**INSTRUCTIONS TO FOLLOW:** Would you transcribe the entries below, beginning at the line with "Open the Minify settings link" and ending after the line with "Given: Share the /news unemployment post", exactly, with no picture and nothing more?

**EXERCISE DATA:**

--

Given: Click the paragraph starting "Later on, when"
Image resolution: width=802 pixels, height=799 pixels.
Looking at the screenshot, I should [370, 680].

--

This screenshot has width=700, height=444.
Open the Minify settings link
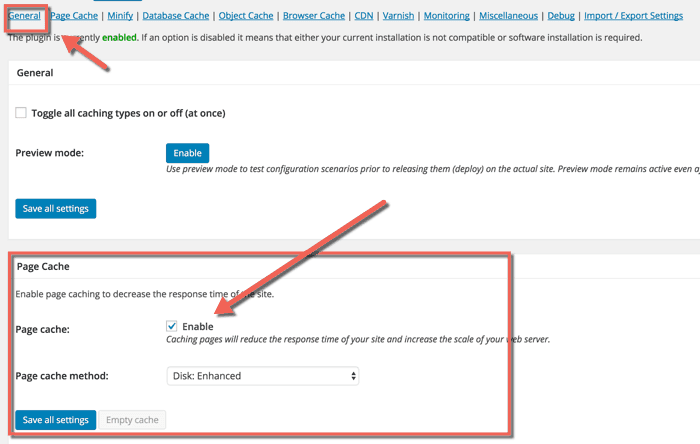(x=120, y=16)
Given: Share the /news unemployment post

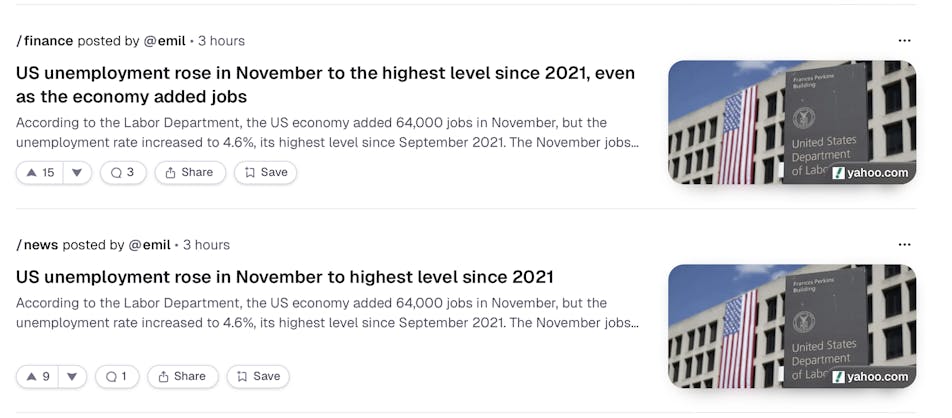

--

**SOLVED EXERCISE:**
Open the Minify settings link
(x=120, y=16)
Given: Share the /news unemployment post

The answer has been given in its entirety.